Photo by Nong V on Unsplash
Photo by Nong V on Unsplash

The many ways to make inferences

There are a LOT of ways to make inferences. Many more, I think, than is generally realized. And they all have their weaknesses.

You can make inferences using…


(1) Deduction:

As a consequence of the definition of X and Y, if X then Y.

X applies to this case. Therefore Y.

“Plato is a man, and all men are mortal; therefore Plato is mortal.”

“For any number that is an integer, there exists another integer greater than that number. 1,000,000 is an integer.
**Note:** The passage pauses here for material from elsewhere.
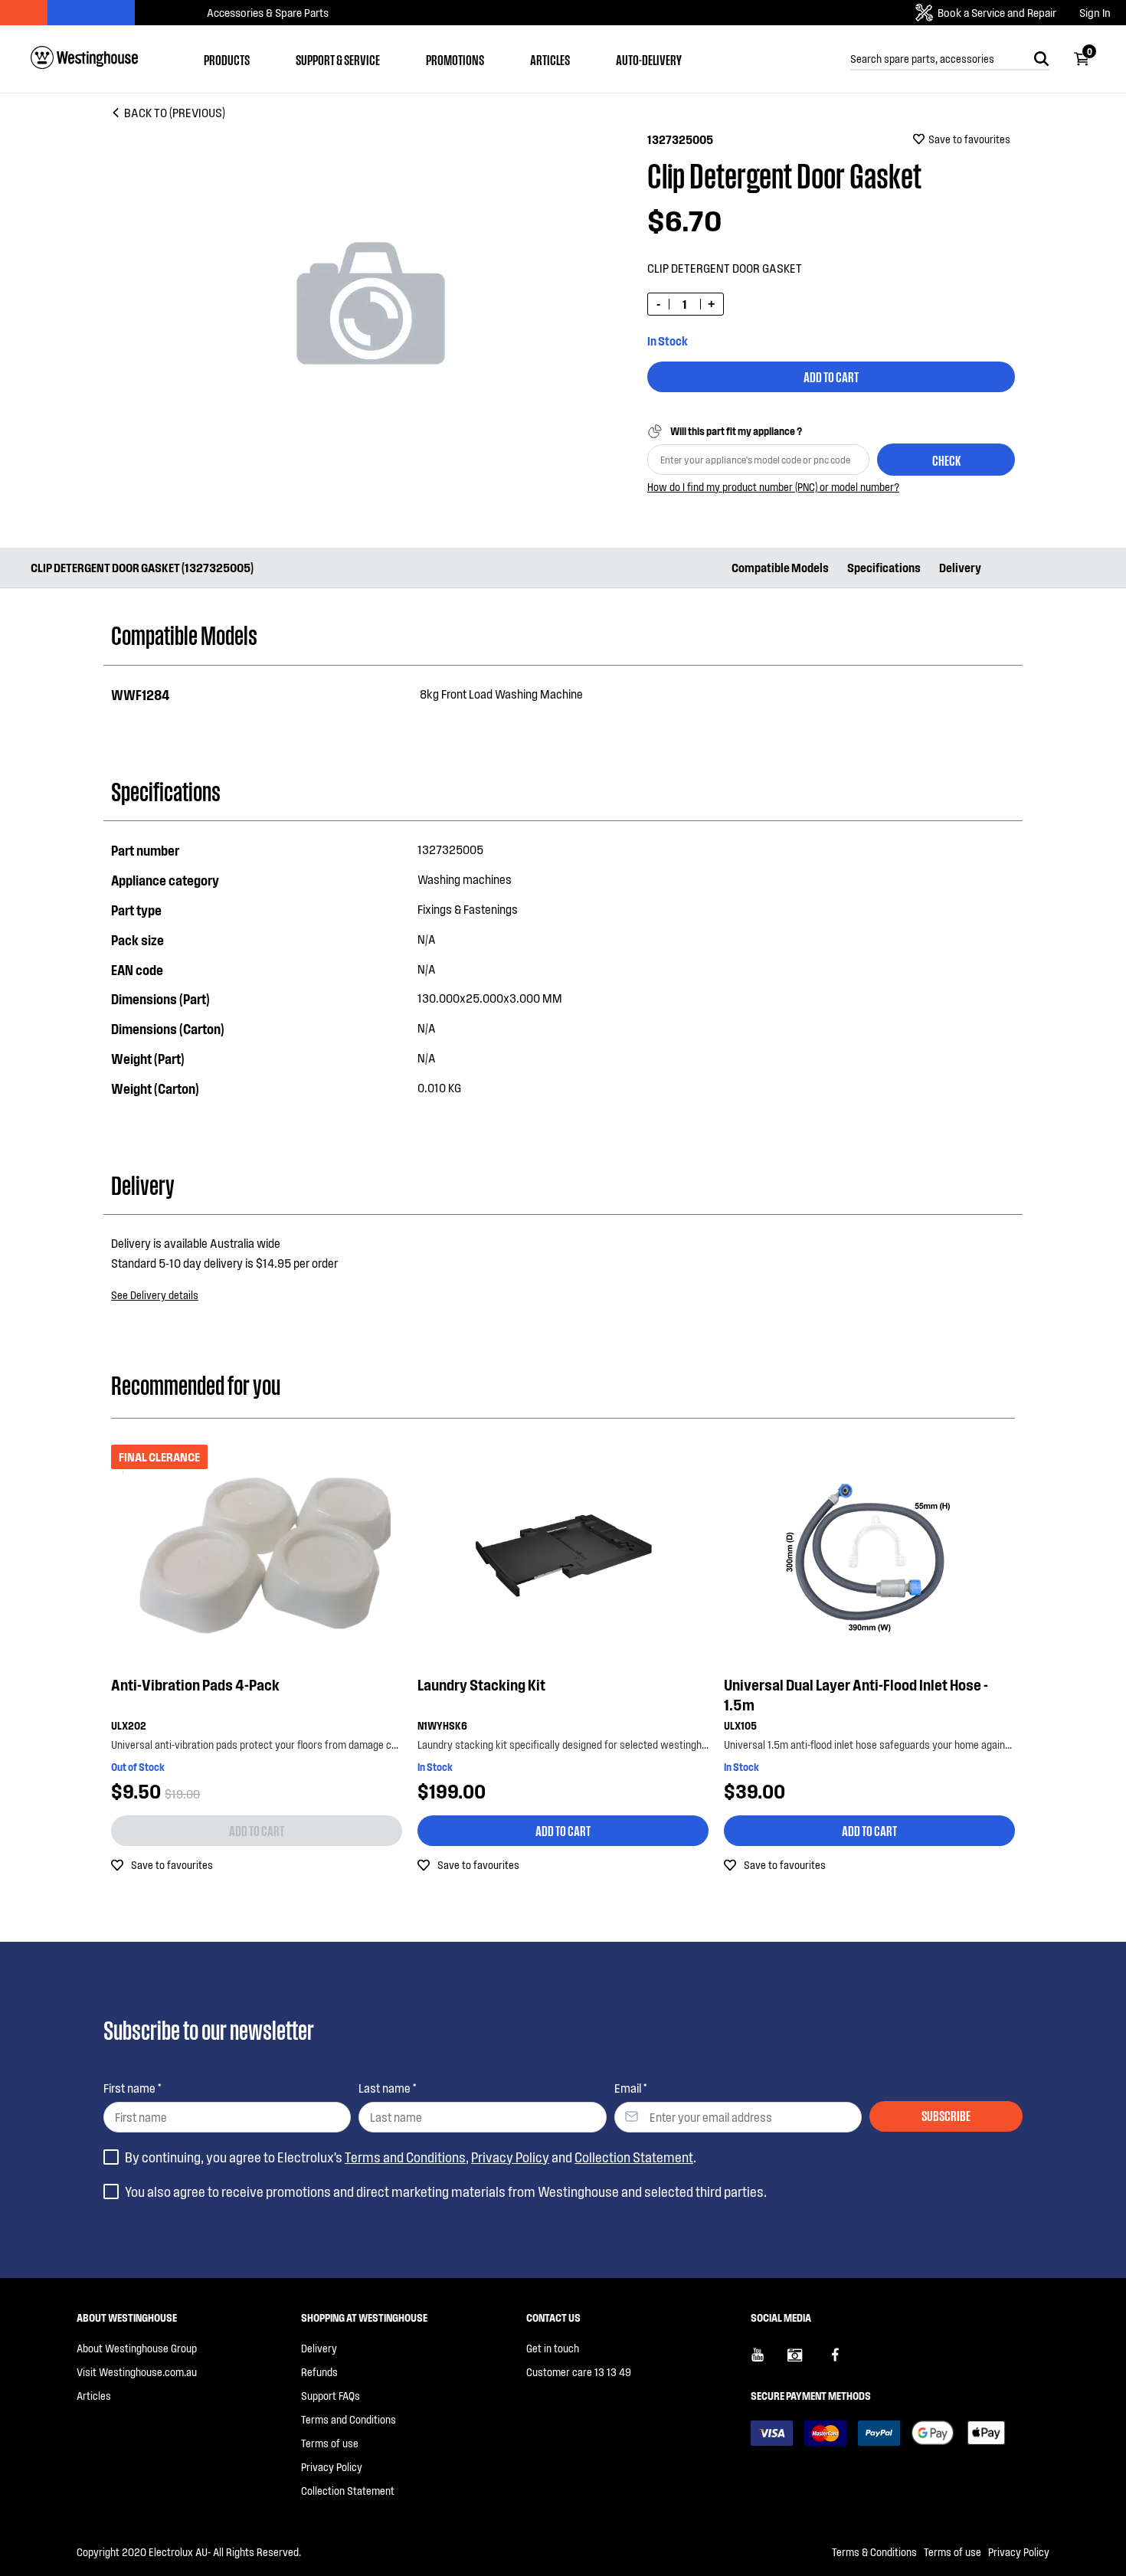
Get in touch (552, 2348)
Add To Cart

So there exists an integer greater than 1,000,000.”

Especially popular among philosophers and mathematicians?

Flaws: to apply to the world, you need to add in assumptions about the world, or to apply other methods of inference on top.


(2) Frequencies:

In the past, 95% of the time that X occurred, Y occurred.

X occurred. Therefore Y (with high probability).

“95% of the time when we saw a transaction identical to this one, it was fraudulent. So this transaction is fraudulent.”

Especially popular among applied statisticians and data scientists?

Flaws: You need to have a moderately large number of examples like the current one to perform calculations on, and the method assumes that those past examples were drawn from a process that is (statistically) just like the one that generated this latest example. Moreover, sometimes it is unclear what it means for “X” to have occurred. What if it’s something that’s very similar to but not quite like X that occurred – should that be counted? If we broaden our class of what counts or change to another class that still encompasses all of our prior examples, we’ll potentially get a different answer. Though, fortunately, there are plenty of cases where the class to use is fairly obvious.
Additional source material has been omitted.